* _PROBLEM REQUIREMENTS_: Give back all of the data exactly as written.

* _EXTRACTED ENTRIES_:
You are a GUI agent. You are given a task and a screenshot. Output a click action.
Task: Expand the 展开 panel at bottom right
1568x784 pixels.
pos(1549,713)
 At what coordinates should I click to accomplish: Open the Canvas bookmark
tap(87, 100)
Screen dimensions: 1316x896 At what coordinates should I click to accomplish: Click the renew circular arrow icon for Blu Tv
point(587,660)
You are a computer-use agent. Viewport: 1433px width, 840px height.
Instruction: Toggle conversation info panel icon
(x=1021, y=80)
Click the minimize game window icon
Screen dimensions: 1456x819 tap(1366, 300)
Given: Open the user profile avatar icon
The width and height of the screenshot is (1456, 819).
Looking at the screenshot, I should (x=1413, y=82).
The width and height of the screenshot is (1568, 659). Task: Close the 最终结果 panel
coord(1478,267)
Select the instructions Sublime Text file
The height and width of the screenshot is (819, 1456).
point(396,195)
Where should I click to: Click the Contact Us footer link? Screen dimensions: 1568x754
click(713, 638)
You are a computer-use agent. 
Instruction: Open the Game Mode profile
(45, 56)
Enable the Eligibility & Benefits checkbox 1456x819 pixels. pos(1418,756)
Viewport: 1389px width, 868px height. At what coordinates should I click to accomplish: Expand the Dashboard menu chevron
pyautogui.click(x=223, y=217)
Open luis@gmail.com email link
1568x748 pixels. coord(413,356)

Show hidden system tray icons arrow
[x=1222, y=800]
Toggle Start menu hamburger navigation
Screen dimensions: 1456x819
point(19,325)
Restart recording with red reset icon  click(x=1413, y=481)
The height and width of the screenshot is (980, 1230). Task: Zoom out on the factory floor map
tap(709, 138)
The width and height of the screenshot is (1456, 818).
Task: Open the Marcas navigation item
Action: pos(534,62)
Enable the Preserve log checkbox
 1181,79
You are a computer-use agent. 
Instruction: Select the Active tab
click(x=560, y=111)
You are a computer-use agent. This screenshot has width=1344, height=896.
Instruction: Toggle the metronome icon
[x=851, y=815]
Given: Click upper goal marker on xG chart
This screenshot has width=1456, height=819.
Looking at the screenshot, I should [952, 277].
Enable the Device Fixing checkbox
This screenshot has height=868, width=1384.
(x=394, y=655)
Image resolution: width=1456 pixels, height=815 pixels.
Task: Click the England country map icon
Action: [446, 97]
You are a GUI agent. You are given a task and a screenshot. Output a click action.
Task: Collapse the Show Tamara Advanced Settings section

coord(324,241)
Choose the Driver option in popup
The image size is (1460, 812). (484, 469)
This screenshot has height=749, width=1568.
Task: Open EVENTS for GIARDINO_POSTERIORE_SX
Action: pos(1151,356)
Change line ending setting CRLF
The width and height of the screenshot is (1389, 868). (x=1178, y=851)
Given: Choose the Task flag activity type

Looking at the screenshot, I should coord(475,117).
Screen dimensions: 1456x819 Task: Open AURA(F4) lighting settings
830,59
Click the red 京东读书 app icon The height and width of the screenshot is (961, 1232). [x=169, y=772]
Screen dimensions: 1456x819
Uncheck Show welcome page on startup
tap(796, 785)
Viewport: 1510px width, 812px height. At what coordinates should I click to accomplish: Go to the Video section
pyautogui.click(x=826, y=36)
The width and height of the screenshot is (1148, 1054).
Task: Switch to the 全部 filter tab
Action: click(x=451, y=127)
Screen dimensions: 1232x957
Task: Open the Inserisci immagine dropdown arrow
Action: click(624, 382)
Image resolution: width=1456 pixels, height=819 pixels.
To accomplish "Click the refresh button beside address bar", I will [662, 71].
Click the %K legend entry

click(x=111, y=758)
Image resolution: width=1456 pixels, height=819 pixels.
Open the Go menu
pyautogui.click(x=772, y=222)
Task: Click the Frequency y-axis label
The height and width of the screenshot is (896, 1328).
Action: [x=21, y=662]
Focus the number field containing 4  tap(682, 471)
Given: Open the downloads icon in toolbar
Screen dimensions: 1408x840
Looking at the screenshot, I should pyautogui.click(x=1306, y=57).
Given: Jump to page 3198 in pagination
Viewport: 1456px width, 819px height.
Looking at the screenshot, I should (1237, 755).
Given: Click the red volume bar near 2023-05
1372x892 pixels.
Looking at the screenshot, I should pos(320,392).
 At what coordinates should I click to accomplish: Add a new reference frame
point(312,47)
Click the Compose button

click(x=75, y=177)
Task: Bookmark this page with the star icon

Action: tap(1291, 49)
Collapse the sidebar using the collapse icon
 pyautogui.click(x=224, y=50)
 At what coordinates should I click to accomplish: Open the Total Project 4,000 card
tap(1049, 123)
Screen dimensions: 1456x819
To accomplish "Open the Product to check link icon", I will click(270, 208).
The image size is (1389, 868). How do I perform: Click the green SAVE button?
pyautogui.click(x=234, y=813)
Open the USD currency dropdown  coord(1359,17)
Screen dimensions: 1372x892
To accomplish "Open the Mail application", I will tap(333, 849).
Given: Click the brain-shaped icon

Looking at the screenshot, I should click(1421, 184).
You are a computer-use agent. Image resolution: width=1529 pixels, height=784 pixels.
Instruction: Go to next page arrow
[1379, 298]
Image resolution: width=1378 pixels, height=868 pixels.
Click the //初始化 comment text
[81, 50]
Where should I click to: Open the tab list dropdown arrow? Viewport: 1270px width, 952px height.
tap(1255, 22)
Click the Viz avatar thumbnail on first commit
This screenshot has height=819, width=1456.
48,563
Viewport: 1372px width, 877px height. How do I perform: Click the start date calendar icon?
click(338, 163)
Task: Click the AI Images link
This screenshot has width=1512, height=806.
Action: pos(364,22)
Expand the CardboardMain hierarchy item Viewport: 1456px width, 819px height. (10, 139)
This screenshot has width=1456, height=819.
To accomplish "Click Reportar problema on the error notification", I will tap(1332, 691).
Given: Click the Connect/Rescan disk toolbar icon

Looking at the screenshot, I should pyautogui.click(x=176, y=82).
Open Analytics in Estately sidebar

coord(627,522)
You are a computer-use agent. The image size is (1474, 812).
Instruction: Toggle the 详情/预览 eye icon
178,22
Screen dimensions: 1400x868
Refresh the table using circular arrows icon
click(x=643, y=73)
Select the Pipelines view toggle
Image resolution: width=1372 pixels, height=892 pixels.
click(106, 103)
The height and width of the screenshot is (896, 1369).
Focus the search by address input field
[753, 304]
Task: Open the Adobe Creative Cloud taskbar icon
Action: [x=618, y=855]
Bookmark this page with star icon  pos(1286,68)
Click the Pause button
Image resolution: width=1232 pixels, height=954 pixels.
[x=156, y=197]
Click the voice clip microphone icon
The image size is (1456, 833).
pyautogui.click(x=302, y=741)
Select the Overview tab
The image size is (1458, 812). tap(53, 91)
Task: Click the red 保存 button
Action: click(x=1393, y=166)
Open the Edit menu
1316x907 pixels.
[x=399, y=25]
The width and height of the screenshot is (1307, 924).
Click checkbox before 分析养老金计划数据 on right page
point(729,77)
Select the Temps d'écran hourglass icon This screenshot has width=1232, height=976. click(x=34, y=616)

* _WRITTEN REPLY_:
You are a GUI agent. You are given a task and a screenshot. Output a click action.
Task: Expand the 展开 panel at bottom right
1568x784 pixels.
pos(1549,713)
 At what coordinates should I click to accomplish: Open the Canvas bookmark
tap(87, 100)
Screen dimensions: 1316x896 At what coordinates should I click to accomplish: Click the renew circular arrow icon for Blu Tv
point(587,660)
You are a computer-use agent. Viewport: 1433px width, 840px height.
Instruction: Toggle conversation info panel icon
(x=1021, y=80)
Click the minimize game window icon
Screen dimensions: 1456x819 tap(1366, 300)
Given: Open the user profile avatar icon
The width and height of the screenshot is (1456, 819).
Looking at the screenshot, I should (x=1413, y=82).
The width and height of the screenshot is (1568, 659). Task: Close the 最终结果 panel
coord(1478,267)
Select the instructions Sublime Text file
The height and width of the screenshot is (819, 1456).
point(396,195)
Where should I click to: Click the Contact Us footer link? Screen dimensions: 1568x754
click(713, 638)
You are a computer-use agent. 
Instruction: Open the Game Mode profile
(45, 56)
Enable the Eligibility & Benefits checkbox 1456x819 pixels. pos(1418,756)
Viewport: 1389px width, 868px height. At what coordinates should I click to accomplish: Expand the Dashboard menu chevron
pyautogui.click(x=223, y=217)
Open luis@gmail.com email link
1568x748 pixels. coord(413,356)

Show hidden system tray icons arrow
[x=1222, y=800]
Toggle Start menu hamburger navigation
Screen dimensions: 1456x819
point(19,325)
Restart recording with red reset icon  click(x=1413, y=481)
The height and width of the screenshot is (980, 1230). Task: Zoom out on the factory floor map
tap(709, 138)
The width and height of the screenshot is (1456, 818).
Task: Open the Marcas navigation item
Action: pos(534,62)
Enable the Preserve log checkbox
 1181,79
You are a computer-use agent. 
Instruction: Select the Active tab
click(x=560, y=111)
You are a computer-use agent. This screenshot has width=1344, height=896.
Instruction: Toggle the metronome icon
[x=851, y=815]
Given: Click upper goal marker on xG chart
This screenshot has width=1456, height=819.
Looking at the screenshot, I should [952, 277].
Enable the Device Fixing checkbox
This screenshot has height=868, width=1384.
(x=394, y=655)
Image resolution: width=1456 pixels, height=815 pixels.
Task: Click the England country map icon
Action: [446, 97]
You are a GUI agent. You are given a task and a screenshot. Output a click action.
Task: Collapse the Show Tamara Advanced Settings section

coord(324,241)
Choose the Driver option in popup
The image size is (1460, 812). (484, 469)
This screenshot has height=749, width=1568.
Task: Open EVENTS for GIARDINO_POSTERIORE_SX
Action: pos(1151,356)
Change line ending setting CRLF
The width and height of the screenshot is (1389, 868). (x=1178, y=851)
Given: Choose the Task flag activity type

Looking at the screenshot, I should coord(475,117).
Screen dimensions: 1456x819 Task: Open AURA(F4) lighting settings
830,59
Click the red 京东读书 app icon The height and width of the screenshot is (961, 1232). [x=169, y=772]
Screen dimensions: 1456x819
Uncheck Show welcome page on startup
tap(796, 785)
Viewport: 1510px width, 812px height. At what coordinates should I click to accomplish: Go to the Video section
pyautogui.click(x=826, y=36)
The width and height of the screenshot is (1148, 1054).
Task: Switch to the 全部 filter tab
Action: click(x=451, y=127)
Screen dimensions: 1232x957
Task: Open the Inserisci immagine dropdown arrow
Action: click(624, 382)
Image resolution: width=1456 pixels, height=819 pixels.
To accomplish "Click the refresh button beside address bar", I will [662, 71].
Click the %K legend entry

click(x=111, y=758)
Image resolution: width=1456 pixels, height=819 pixels.
Open the Go menu
pyautogui.click(x=772, y=222)
Task: Click the Frequency y-axis label
The height and width of the screenshot is (896, 1328).
Action: [x=21, y=662]
Focus the number field containing 4  tap(682, 471)
Given: Open the downloads icon in toolbar
Screen dimensions: 1408x840
Looking at the screenshot, I should pyautogui.click(x=1306, y=57).
Given: Jump to page 3198 in pagination
Viewport: 1456px width, 819px height.
Looking at the screenshot, I should (1237, 755).
Given: Click the red volume bar near 2023-05
1372x892 pixels.
Looking at the screenshot, I should pos(320,392).
 At what coordinates should I click to accomplish: Add a new reference frame
point(312,47)
Click the Compose button

click(x=75, y=177)
Task: Bookmark this page with the star icon

Action: tap(1291, 49)
Collapse the sidebar using the collapse icon
 pyautogui.click(x=224, y=50)
 At what coordinates should I click to accomplish: Open the Total Project 4,000 card
tap(1049, 123)
Screen dimensions: 1456x819
To accomplish "Open the Product to check link icon", I will click(270, 208).
The image size is (1389, 868). How do I perform: Click the green SAVE button?
pyautogui.click(x=234, y=813)
Open the USD currency dropdown  coord(1359,17)
Screen dimensions: 1372x892
To accomplish "Open the Mail application", I will tap(333, 849).
Given: Click the brain-shaped icon

Looking at the screenshot, I should click(1421, 184).
You are a computer-use agent. Image resolution: width=1529 pixels, height=784 pixels.
Instruction: Go to next page arrow
[1379, 298]
Image resolution: width=1378 pixels, height=868 pixels.
Click the //初始化 comment text
[81, 50]
Where should I click to: Open the tab list dropdown arrow? Viewport: 1270px width, 952px height.
tap(1255, 22)
Click the Viz avatar thumbnail on first commit
This screenshot has height=819, width=1456.
48,563
Viewport: 1372px width, 877px height. How do I perform: Click the start date calendar icon?
click(338, 163)
Task: Click the AI Images link
This screenshot has width=1512, height=806.
Action: pos(364,22)
Expand the CardboardMain hierarchy item Viewport: 1456px width, 819px height. (10, 139)
This screenshot has width=1456, height=819.
To accomplish "Click Reportar problema on the error notification", I will tap(1332, 691).
Given: Click the Connect/Rescan disk toolbar icon

Looking at the screenshot, I should pyautogui.click(x=176, y=82).
Open Analytics in Estately sidebar

coord(627,522)
You are a computer-use agent. The image size is (1474, 812).
Instruction: Toggle the 详情/预览 eye icon
178,22
Screen dimensions: 1400x868
Refresh the table using circular arrows icon
click(x=643, y=73)
Select the Pipelines view toggle
Image resolution: width=1372 pixels, height=892 pixels.
click(106, 103)
The height and width of the screenshot is (896, 1369).
Focus the search by address input field
[753, 304]
Task: Open the Adobe Creative Cloud taskbar icon
Action: [x=618, y=855]
Bookmark this page with star icon  pos(1286,68)
Click the Pause button
Image resolution: width=1232 pixels, height=954 pixels.
[x=156, y=197]
Click the voice clip microphone icon
The image size is (1456, 833).
pyautogui.click(x=302, y=741)
Select the Overview tab
The image size is (1458, 812). tap(53, 91)
Task: Click the red 保存 button
Action: click(x=1393, y=166)
Open the Edit menu
1316x907 pixels.
[x=399, y=25]
The width and height of the screenshot is (1307, 924).
Click checkbox before 分析养老金计划数据 on right page
point(729,77)
Select the Temps d'écran hourglass icon This screenshot has width=1232, height=976. click(x=34, y=616)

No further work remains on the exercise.